Tips for Women Traveling in Turkey

One tourist says Turkey may be the friendliest nation she’s experienced. Another was called a “witchy woman.” What’s your experience?

American backpacker Julia Pasternack shares a moment with two Turkish gentlemen.
American backpacker Julia Pasternack shares a moment with two Turkish gentlemen. Photo courtesy of Julia Pasternak

In the Turkish village country, women almost never talk to strange men on touring bikes. No matter how sincerely I may say, “Merhaba!” women young and old usually look meekly at their feet as I pass, leaving my voice hanging in the mountain air. I think it’s safe to conclude that Turkish society teaches women not to commune with outsiders, and I’ve often wondered what life is like for these women behind closed doors.
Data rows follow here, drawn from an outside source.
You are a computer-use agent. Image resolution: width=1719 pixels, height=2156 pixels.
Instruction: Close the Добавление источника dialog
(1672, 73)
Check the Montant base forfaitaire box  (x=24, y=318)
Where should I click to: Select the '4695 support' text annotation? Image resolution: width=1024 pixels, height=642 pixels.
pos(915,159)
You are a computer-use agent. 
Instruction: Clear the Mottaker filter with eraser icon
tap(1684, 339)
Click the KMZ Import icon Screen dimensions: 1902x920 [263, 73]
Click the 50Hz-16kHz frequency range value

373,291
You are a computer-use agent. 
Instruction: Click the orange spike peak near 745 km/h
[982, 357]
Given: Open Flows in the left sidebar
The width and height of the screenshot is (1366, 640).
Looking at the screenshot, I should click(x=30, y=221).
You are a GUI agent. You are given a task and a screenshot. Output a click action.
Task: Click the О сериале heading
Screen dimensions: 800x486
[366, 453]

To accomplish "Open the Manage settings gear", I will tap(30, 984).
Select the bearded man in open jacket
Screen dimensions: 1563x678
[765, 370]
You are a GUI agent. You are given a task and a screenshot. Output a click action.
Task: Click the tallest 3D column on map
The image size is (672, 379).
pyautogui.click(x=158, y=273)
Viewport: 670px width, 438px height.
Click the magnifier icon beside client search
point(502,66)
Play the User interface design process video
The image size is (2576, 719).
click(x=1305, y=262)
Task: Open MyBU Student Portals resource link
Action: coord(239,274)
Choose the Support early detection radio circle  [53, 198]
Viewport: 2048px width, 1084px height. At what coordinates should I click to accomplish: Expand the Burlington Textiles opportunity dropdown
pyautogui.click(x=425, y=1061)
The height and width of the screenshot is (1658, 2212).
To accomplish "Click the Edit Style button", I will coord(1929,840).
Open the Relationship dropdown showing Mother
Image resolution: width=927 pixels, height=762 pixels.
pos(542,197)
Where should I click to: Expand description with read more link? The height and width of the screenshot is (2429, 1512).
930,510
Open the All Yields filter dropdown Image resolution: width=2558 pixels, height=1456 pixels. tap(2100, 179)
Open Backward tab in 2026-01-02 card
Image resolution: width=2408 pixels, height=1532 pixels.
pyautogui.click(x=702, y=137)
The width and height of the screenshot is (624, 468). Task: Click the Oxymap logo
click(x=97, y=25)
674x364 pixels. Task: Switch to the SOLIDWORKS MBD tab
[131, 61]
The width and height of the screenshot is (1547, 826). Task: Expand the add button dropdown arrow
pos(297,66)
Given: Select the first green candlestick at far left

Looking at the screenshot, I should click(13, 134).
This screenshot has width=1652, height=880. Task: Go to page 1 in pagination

I’ve also wondered how Turkish society regards female travelers, given that an independent woman journeying through strange places on her own must be a very alien concept here. A young Canadian backpacker named Sarah Rome, who I met one evening on the road between Ephesus and the Grotto of the Seven Sleepers, gave me some insight. For one thing, Sarah said she’s had much the same experience as me in relating to Turkish women.

“They won’t have anything to do with us, either,” she told me.

I asked how the men, as a whole, have treated her.

“It’s hard to know which ones are just being friendly or which ones are going to eventually ask, ‘Hey, you want to come with me to my carpet shop?’”

But many men are, of course, only being kind, and Sarah said that of the many regions in which she has traveled alone, including Southeast Asia, Turkey may be the friendliest nation she’s experienced. Word may be spreading, too, that Turkey is a hospitable land for travelers, for I’ve met quite a number of solo women wanderers here—and I hardly meet any tourists at all. For instance, in Sofia I met Julia Pasternack, a Los Angeles native now of Georgia. Julia had just finished a midsummer tour of Turkey and, given the weather, had been showing “a lot of skin,” she says. Nonetheless, men kept their eyes to respectful glances and they kept their hands off of her–except for two furtive fellows on a crowded tram in Istanbul and a teenage boy at a bus station in Cappadocia.

Stranger in an even Stranger Land: Canadian Sarah Rome stands beside a so-called "evil eye tree" in the Pigeon Valley of Cappadocia.

“Compared to my extensive travels within Latin America, I would say that the men in Turkey weren’t all that sexually aggressive,” Julia wrote me in an email, and she feels that women can travel alone here safely as long as they take caution at night and “stay in tourist spots.”

Australian traveler Kate Louden was so impressed by the feeling of safety in Turkey during a solo backpacking tour in the summer of 2010 that she wishes, in hindsight, she had ventured into the reputedly wilder eastern regions of the country. Instead, she remained in the west and eventually moved on to Spain. She remembers mostly the generosity and sincerity of the Turkish people (and by “people” we mean “men”; the women, Kate says, “would stay away.”) On several occasions, kind police officers drove Kate out to distant ruins for private first-class tours. And once, as she struggled to climb out of a pit at the Cennet & Cehennem sinkholes—meaning “Heaven & Hell”—near Silifke, a Turkish man took notice and offered his hand, saving Kate the nuisance of having to crawl to dry ground on hands and knees.

But in the tourist trap towns of the west coast, men could be foul and forward, Kate says. More than once at bus terminals she was called a “witchy woman”—which in these parts seems to be a grave insult to hurl at a lady. In Istanbul, Kate bought a wedding band that she thought might fend off male pests, but it was as ineffective as a string of garlic on a surfer might be against a great white shark. She was told by a man (outside a carpet shop) that wedding rings are useless; only the husband himself holds the power to deflect the advances of a Turkish man. The same carpet dealer then demonstrated this said disregard for wedding bands; he told the ostensibly married Kate that he bore magic healing powers that he could apply—but due to some technical glitch they would only work if she took off her clothes. A clever devil he was! But Kate was cleverer still, and she departed with some wisdom and experience gained. She concedes reluctantly that, in the future, she may travel Turkey accompanied by a man, if only to avoid harassment.

But this might produce its own complications. Our recurring voice of wisdom—that of my friend Irem Durdag—says she once traveled the Black Sea coast with a boyfriend. Some more conservative Turkish folks, Irem says, have a narrow view of the world in which there is little space for beginning, intermediate or advanced stages of romance; people should either be married or not married. So Irem and her boyfriend told tut-tut-tutters that they were fast engaged, which they weren’t. They also had to sleep in separate hotel rooms.

Every day, I make mouths drop and eyes open by simply riding a bicycle through a village. Often, intrigued people swarm me in groups (a friendly, if sometimes annoying, quirk of traveling here), and I’ve been overwhelmed with small gifts and generosity so sincere it could make my heart lurch. All of which has me wondering: How would the same people react if a woman—or two or three—passed through on loaded touring bicycles?